A few posts ago I said I’d write about anxiety. So here goes.
Living with anxiety is different for everyone. For me, it shows itself in various ways. At times, it sneaks up on me while I’m not expecting it and it can cause either an accelerated heartbeat, shortness of breath, an inability to concentrate, and irrational, (though not to my brain) thoughts and fears. Other times, it can send me into a full fledged panic attack. Sometimes anxiety hits me when there’s too much on my To-Do list, not enough time, and I’m sleep deprived.
In whichever form anxiety hits me, if it lingers, writing sometimes has to take a backseat. Either by choice or not. Anxiety can cause me to spiral, making it so my brain is unable to either form the words and sentences I want to write or making it so I believe my words don’t matter or I’m not good enough to write this story. When anxiety causes lack of concentration, I’m unable to stick to a plot or fully form relationships or dialogue. When anxiety is stemmed from busyness or too many balls being juggled, I have no choice but set my writing aside. The only problem with that, is that writing is a form of self care for me. So if I’m so busy I can’t find the time to write, it makes me irritable and can even cause a form of anxiety as well.
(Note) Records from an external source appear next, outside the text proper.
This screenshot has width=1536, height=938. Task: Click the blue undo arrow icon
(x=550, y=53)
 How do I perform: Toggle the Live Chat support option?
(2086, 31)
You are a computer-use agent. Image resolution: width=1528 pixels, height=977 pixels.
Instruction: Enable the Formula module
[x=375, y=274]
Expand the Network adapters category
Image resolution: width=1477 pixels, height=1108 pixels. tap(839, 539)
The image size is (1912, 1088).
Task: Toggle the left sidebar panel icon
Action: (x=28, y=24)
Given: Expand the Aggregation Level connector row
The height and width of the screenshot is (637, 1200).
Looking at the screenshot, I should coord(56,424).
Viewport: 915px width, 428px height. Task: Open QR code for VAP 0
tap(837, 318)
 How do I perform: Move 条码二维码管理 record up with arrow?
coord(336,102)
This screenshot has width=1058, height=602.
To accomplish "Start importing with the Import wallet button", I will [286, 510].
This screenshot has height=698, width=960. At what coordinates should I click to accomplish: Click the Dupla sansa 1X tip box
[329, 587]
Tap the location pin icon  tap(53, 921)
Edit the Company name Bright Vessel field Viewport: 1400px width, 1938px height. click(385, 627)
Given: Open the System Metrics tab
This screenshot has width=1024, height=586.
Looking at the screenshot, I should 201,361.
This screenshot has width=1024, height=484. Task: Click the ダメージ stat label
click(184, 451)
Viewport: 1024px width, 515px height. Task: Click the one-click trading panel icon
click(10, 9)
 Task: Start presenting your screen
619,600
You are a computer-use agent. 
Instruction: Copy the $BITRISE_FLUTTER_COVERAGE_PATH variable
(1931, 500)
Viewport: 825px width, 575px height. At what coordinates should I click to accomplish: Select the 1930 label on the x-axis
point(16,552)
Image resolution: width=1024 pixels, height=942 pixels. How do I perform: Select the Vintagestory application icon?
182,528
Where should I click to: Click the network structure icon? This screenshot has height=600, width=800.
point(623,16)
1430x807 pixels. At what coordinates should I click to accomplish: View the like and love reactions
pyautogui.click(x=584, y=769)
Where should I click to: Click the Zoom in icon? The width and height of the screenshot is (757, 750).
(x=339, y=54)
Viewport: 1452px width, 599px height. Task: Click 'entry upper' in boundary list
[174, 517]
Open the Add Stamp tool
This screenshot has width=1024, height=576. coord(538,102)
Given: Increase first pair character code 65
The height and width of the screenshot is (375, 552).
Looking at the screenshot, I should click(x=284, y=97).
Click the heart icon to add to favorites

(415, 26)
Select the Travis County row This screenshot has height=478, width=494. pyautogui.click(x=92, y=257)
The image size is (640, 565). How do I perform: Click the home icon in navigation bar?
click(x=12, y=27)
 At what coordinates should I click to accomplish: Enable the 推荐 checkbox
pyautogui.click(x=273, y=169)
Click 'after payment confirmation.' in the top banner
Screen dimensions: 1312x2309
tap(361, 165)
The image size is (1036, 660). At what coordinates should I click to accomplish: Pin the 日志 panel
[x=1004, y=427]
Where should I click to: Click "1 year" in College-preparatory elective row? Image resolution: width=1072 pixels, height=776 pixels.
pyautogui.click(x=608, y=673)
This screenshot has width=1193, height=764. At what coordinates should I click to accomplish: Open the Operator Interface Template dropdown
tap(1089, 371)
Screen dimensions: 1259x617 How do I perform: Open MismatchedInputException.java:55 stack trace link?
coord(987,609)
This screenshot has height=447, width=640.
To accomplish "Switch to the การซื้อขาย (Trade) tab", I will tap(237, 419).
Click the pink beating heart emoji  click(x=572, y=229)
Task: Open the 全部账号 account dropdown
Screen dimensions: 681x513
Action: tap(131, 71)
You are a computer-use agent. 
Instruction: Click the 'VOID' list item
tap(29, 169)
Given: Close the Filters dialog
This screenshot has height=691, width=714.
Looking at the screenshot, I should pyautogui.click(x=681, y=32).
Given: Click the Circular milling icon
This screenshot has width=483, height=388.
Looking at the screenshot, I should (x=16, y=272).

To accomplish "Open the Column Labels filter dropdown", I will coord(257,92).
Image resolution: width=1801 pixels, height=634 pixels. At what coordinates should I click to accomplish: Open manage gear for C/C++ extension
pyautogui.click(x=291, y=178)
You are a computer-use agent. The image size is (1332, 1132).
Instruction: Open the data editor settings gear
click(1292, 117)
Leading from that; writing as a form of “self care”. When I become too anxious or irritable, I have to step away from my adult responsibilities for a few hours. I usually take an evening. My husband and kids are super supportive and they actually are good about noticing when I need to shut myself away by myself to write. When I do this, there are times when I’m able to pick up my current manuscript and add to my word count no problem. Other times, when my brain is foggy from anxiety, I spend time either journaling or writing poetry. While those are a similar type of creative outlet as writing fiction, they’re a bit different. I find journaling and writing poetry therapeutic. An added bonus? There’s been times when I’ve gone back and read some of those poems or journal entries and have been able to incorporate them in a story. I feel like anytime I can use this cursing disorder to my advantage, I’m sort of winning.
How does anxiety affect your writing?